Em resumo, é por causa destes e tantos outros pormenores que o complexo de vira-lata se faz presente. No país do futebol, não se cria ídolos nacionais. Na própria literatura, racismo e ofensas às raízes literárias de povos, crenças e ideologias. A europeização é real e a internet apresenta um mar de opções. Até mesmo a música a cada dia se esvai. Palavras estrangeiras como deadline, target, delivery e tantas outras substituem a linguagem própria. O português falado no Brasil pode ser comparado a distância entre a nação de origem, de tantas diferenças que possui. Ainda temos belas palavras, termos, frutos e costumes (o banho, por exemplo) de herança dos fundadores reais deste solo. A capoeira, feijoada, traços e cabelos com misturas acentuadas fazem parte do berço de matriz africana.

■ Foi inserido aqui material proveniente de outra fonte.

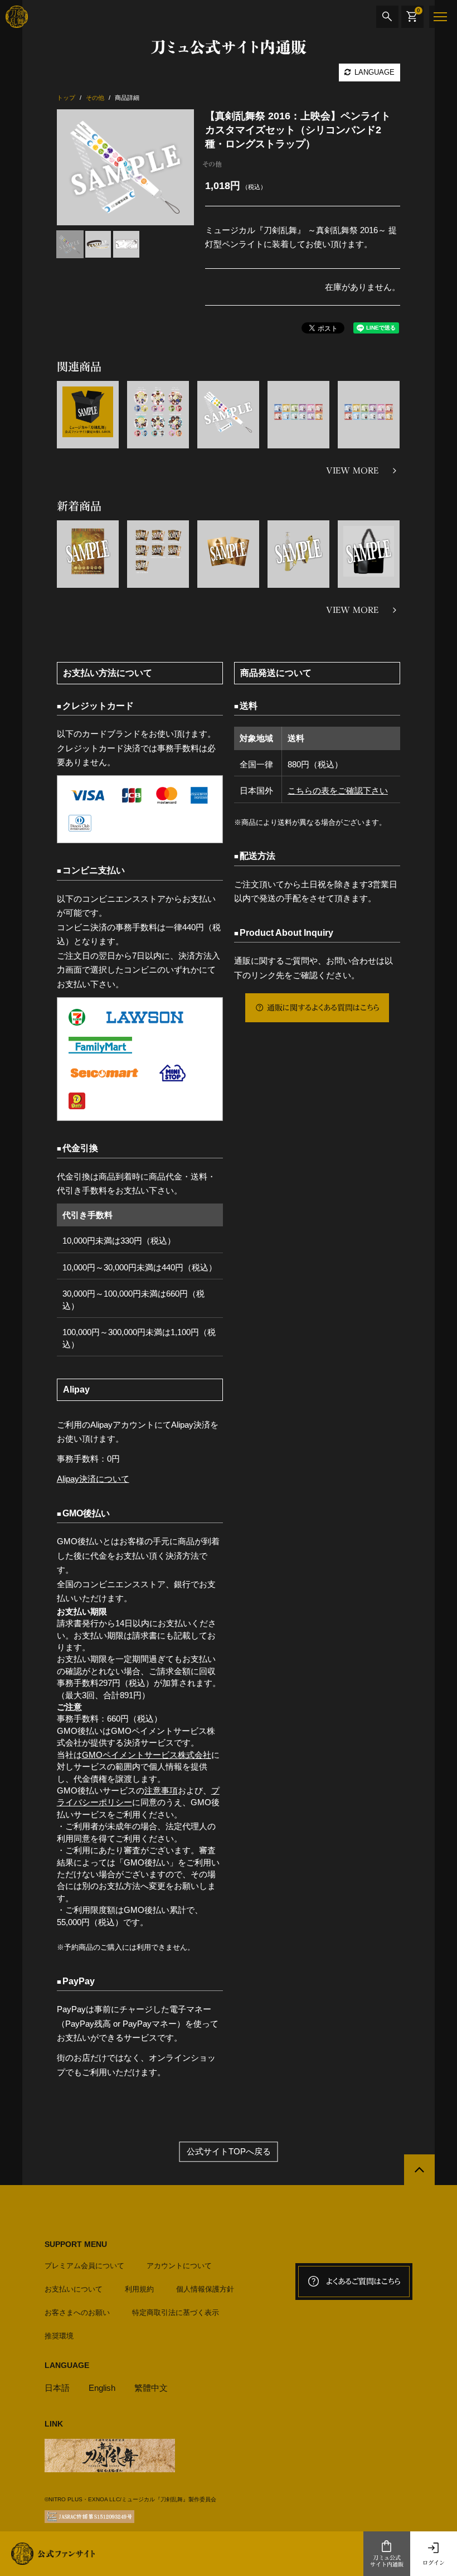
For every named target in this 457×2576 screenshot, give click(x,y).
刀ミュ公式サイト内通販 (386, 2561)
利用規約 (139, 2289)
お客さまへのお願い (77, 2312)
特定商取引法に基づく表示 (175, 2312)
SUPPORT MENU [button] (76, 2244)
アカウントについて (179, 2265)
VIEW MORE (352, 471)
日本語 (57, 2388)
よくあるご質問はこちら (363, 2281)
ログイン (433, 2562)
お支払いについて (74, 2289)
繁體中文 (151, 2388)
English (102, 2388)
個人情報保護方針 (205, 2289)
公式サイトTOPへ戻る (229, 2151)
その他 (212, 164)
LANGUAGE (373, 72)
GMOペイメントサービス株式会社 (146, 1755)
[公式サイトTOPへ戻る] (419, 2169)
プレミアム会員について (84, 2265)
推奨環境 (59, 2336)
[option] (125, 167)
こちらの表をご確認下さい (338, 790)
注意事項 (161, 1790)
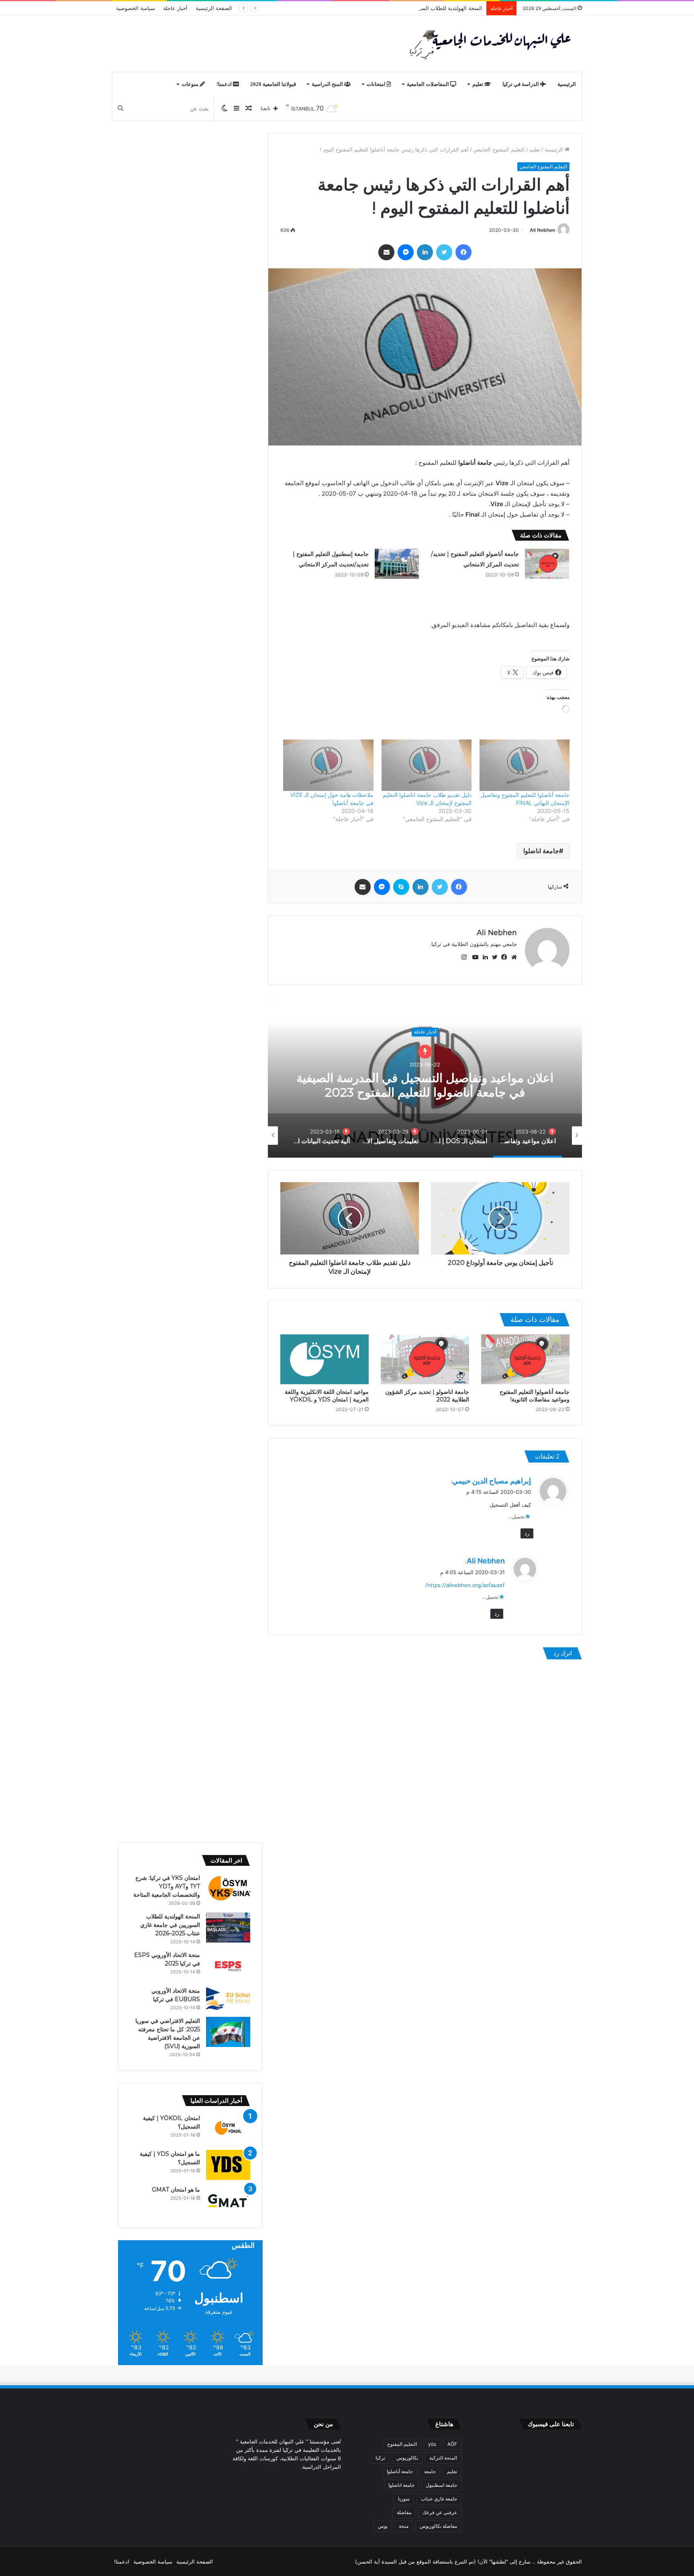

Quando estrangeiros falam coisas negativas do Brasil, alguns dos ofendidos tentam defender o patrimônio. Já outros se juntam pois alegam "saber mais ainda" dos defeitos, o que se assemelha a uma batalha para ver quem consegue citar mais pontos ruins. Em contrapartida, em algumas mídias sociais existem gringos que se apaixonam pela diversidade que existe. Cada região possui suas particularidades, mas como um todo, o brasileiro é conhecido por ser receptivo e alegre, mesmo com as dificuldades.
A política é um dos pontos fracos para uma parcela considerável, pois os últimos anos foram de ondas de mudanças de ideal, em que na maioria, os mais pobres e de baixo poder aquisitivo se encontram na linha de frente. Com todos os prós e contras que cercam essa vasta extensão territorial, o jeitinho brasileiro mantém vários destes de pé. Agora nos resta uma revisão de valores para que o que existe de bom tenha destaque, assim como buscar melhorar o que enfraquece o funcionamento do país. Ademais, o complexo de vira-lata não é uma exclusividade de alguns grupos, mas um pensamento herdado por não se saber ao certo o que é ser brasileiro, por toda exploração vertiginosa e golpes de cunho não democráticos que influenciaram na concepção de organização pública.